• [PROBLEM DETAILS]:
Revise the lines below by changing every "screenshot" to "screen capture" and leaving the rest as it is, with the pictures left out.

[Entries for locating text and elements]
== == ==

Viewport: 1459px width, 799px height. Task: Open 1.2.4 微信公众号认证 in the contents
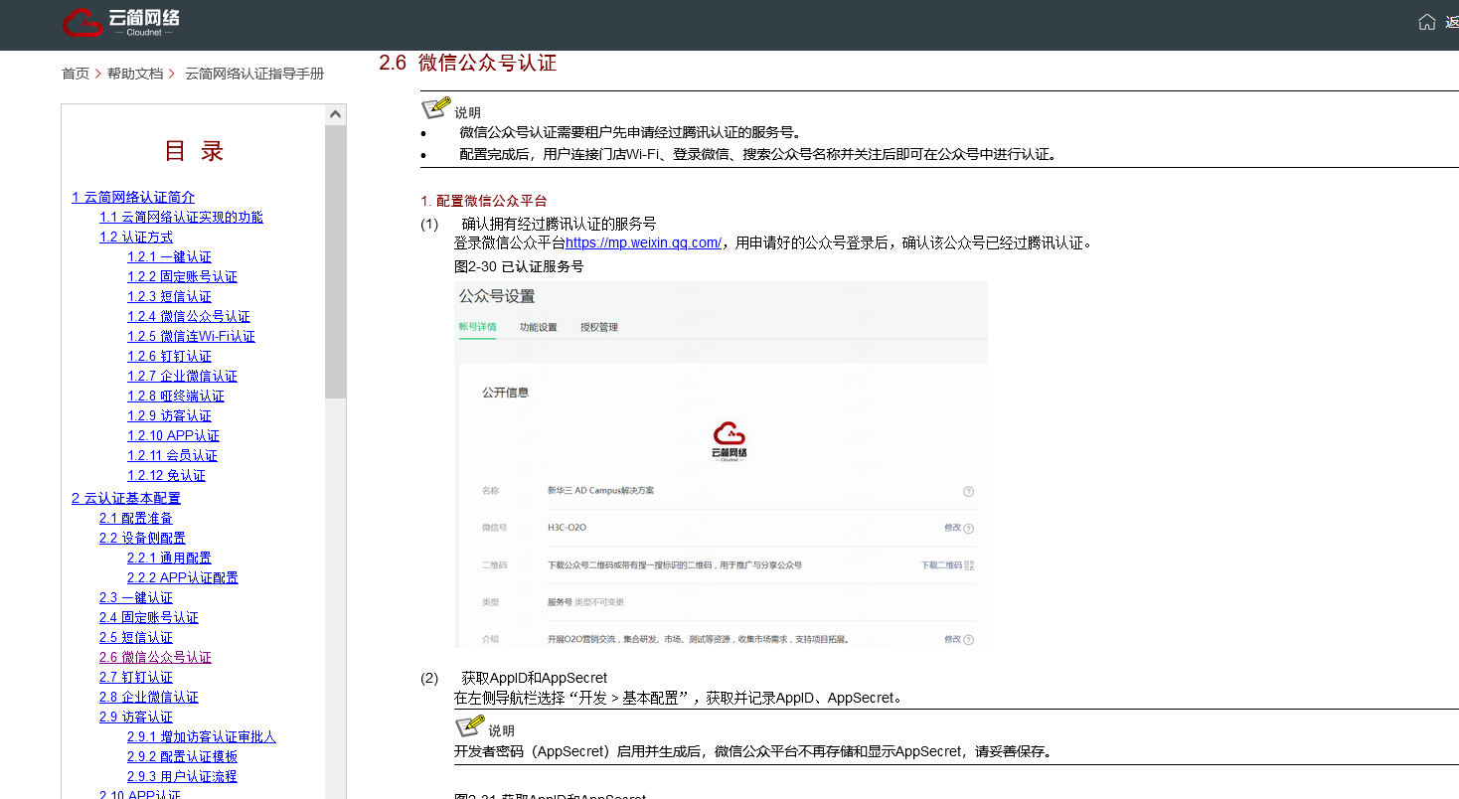click(x=189, y=316)
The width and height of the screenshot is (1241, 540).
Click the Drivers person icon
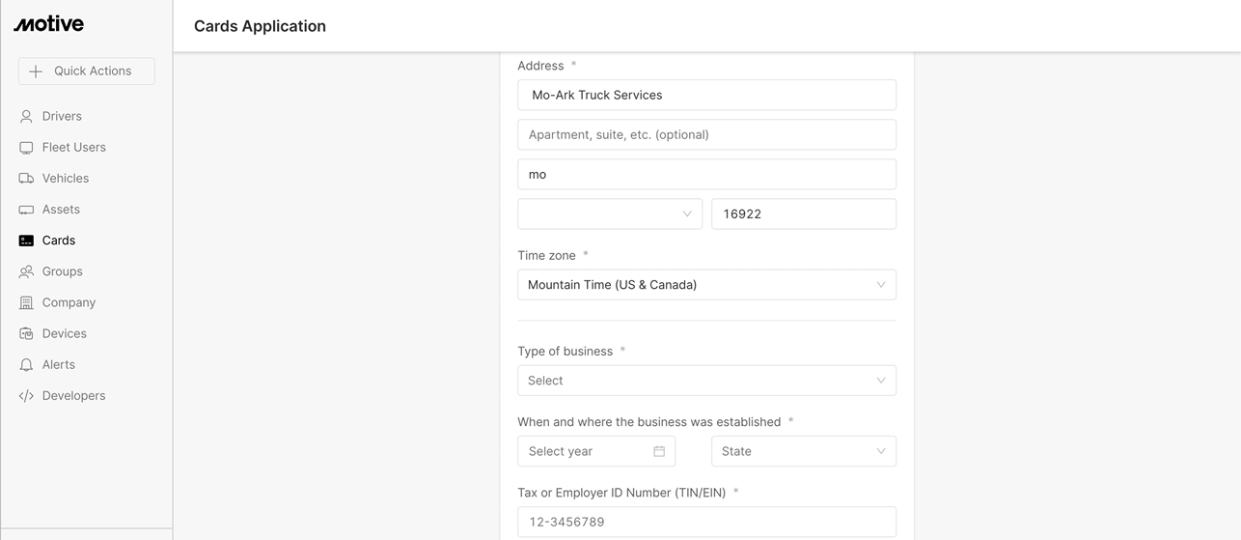(26, 116)
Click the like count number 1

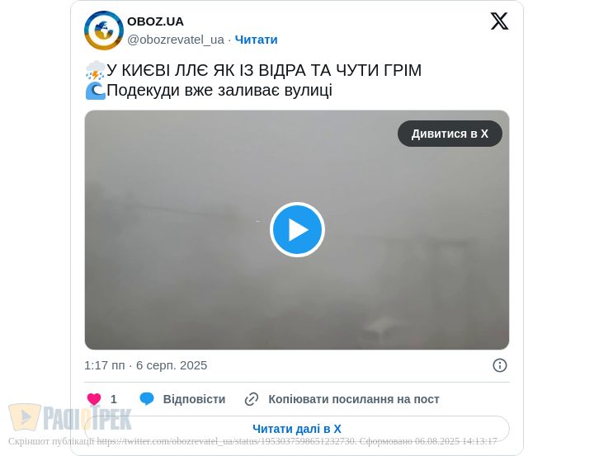[x=114, y=399]
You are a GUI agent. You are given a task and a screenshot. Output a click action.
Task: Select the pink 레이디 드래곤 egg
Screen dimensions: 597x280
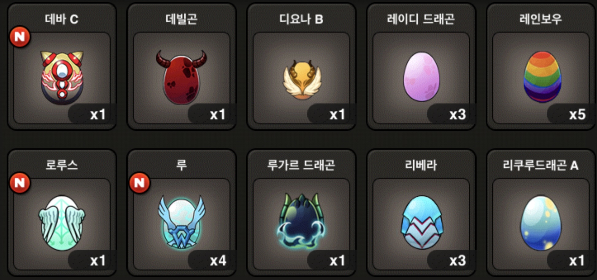coord(421,77)
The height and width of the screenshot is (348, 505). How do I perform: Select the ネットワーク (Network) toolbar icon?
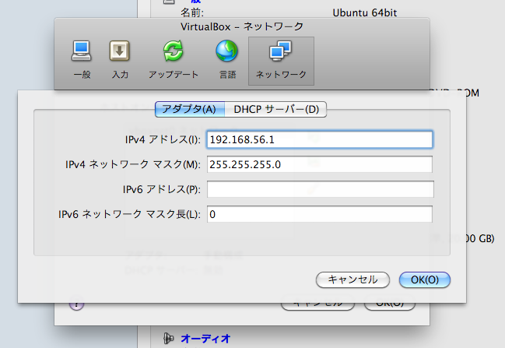coord(281,60)
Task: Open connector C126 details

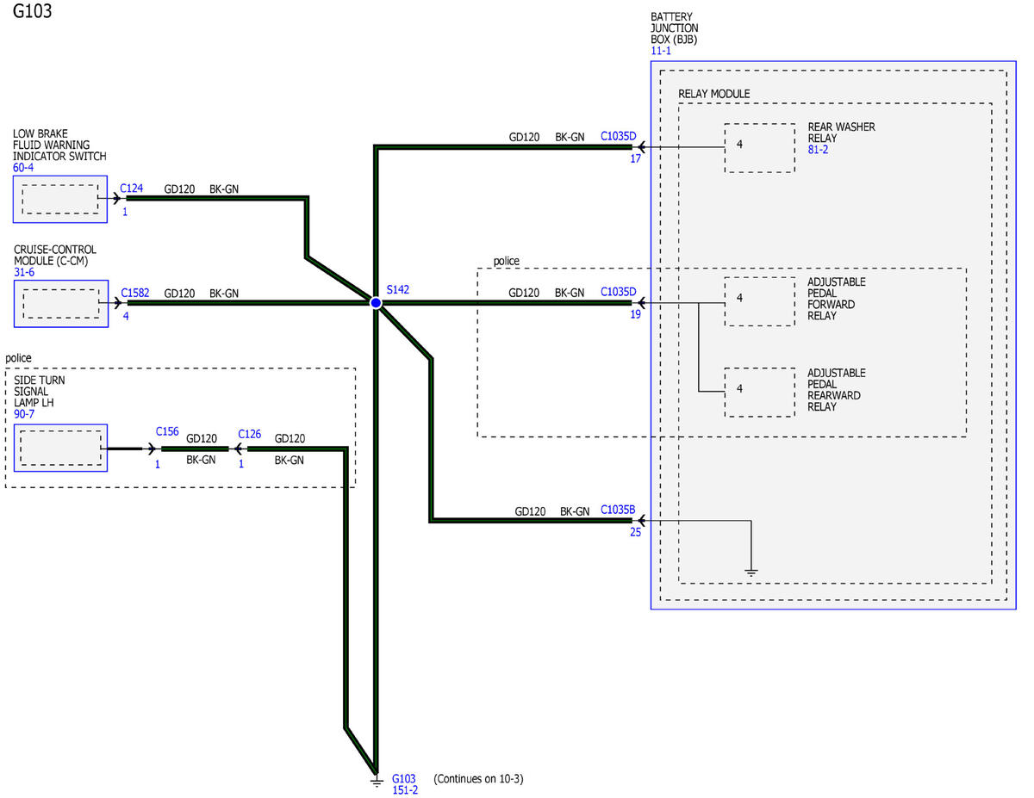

== == ==

• [FINISHED TASK]:
Viewport: 1459px width, 799px height. Task: Open 1.2.4 微信公众号认证 in the contents
click(x=189, y=316)
The width and height of the screen capture is (1241, 540).
Click the Drivers person icon
(26, 116)
Click the like count number 1

[x=114, y=399]
You are a GUI agent. You are given a task and a screen capture. Output a click action.
Task: Select the pink 레이디 드래곤 egg
Screen dimensions: 597x280
coord(421,77)
The height and width of the screen capture is (348, 505). How do I perform: Select the ネットワーク (Network) toolbar icon?
coord(281,60)
Task: Open connector C126 details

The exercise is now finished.